Instructions to follow - Repeat every entry word for word; omit all pictures.

======== Records for this exercise

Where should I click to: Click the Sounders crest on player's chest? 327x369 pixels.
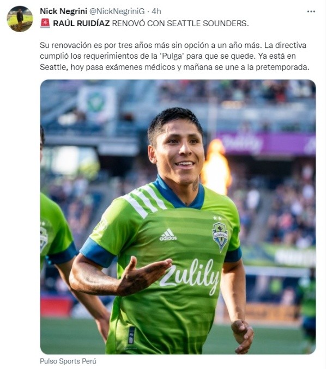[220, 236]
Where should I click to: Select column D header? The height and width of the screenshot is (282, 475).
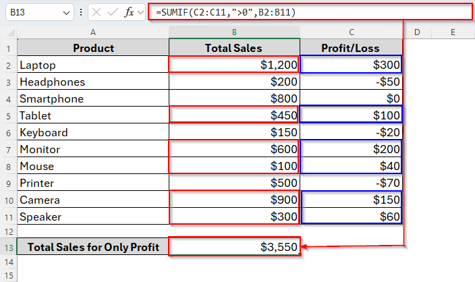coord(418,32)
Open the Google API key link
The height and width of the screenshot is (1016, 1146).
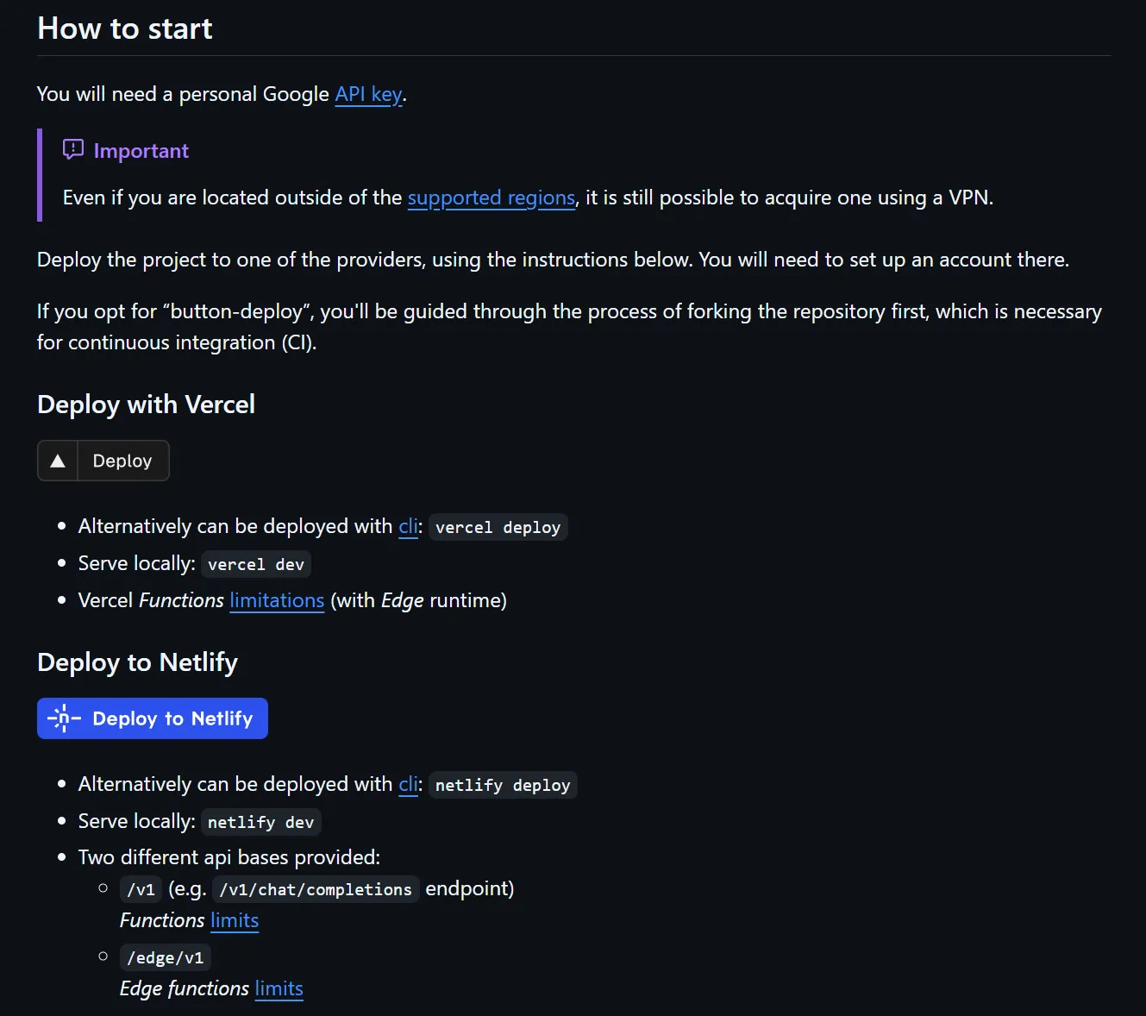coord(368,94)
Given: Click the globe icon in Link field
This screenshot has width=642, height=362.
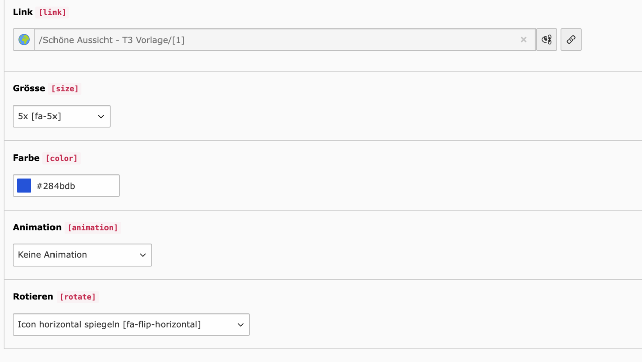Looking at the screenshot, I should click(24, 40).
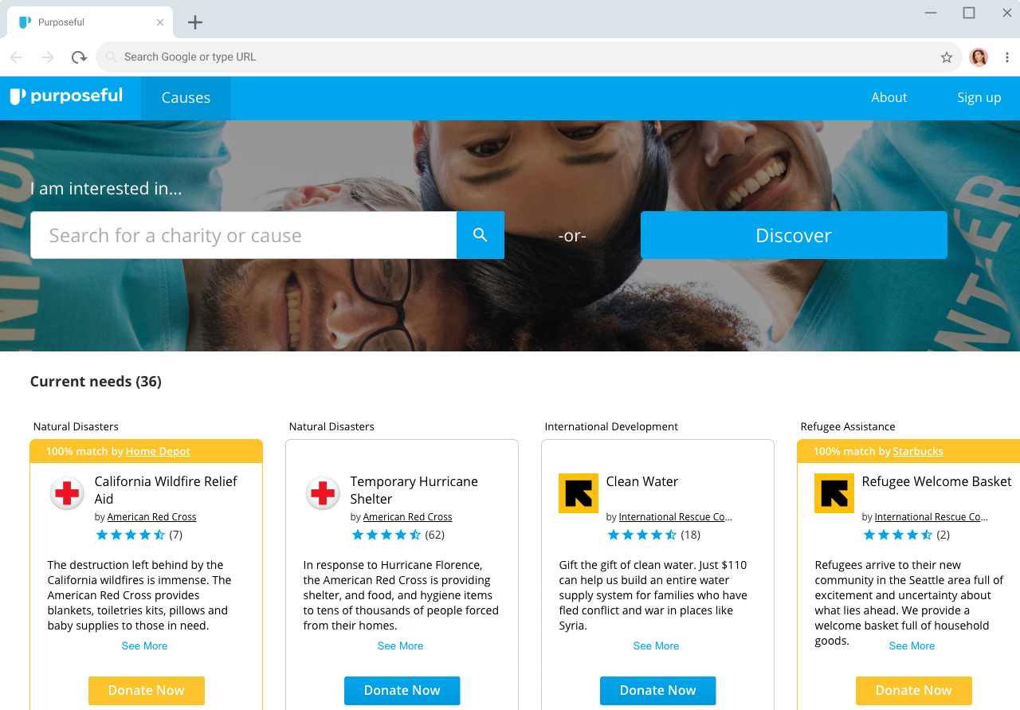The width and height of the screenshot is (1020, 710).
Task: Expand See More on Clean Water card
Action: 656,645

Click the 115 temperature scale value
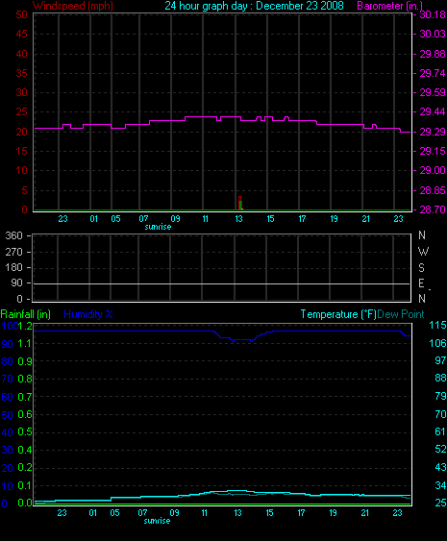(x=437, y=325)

================

Result -
Where should I click to: Click the Sounders crest on player's chest? 327x369 pixels.
[220, 236]
Where should I click to: Select column D header? The height and width of the screenshot is (282, 475).
coord(418,32)
Open the Google API key link
The height and width of the screenshot is (1016, 1146).
coord(368,94)
Given: Click the globe icon in Link field
This screenshot has width=642, height=362.
Looking at the screenshot, I should click(24, 40).
The width and height of the screenshot is (1020, 710).
Task: Expand See More on Clean Water card
Action: 656,645

Click the 115 temperature scale value
(x=437, y=325)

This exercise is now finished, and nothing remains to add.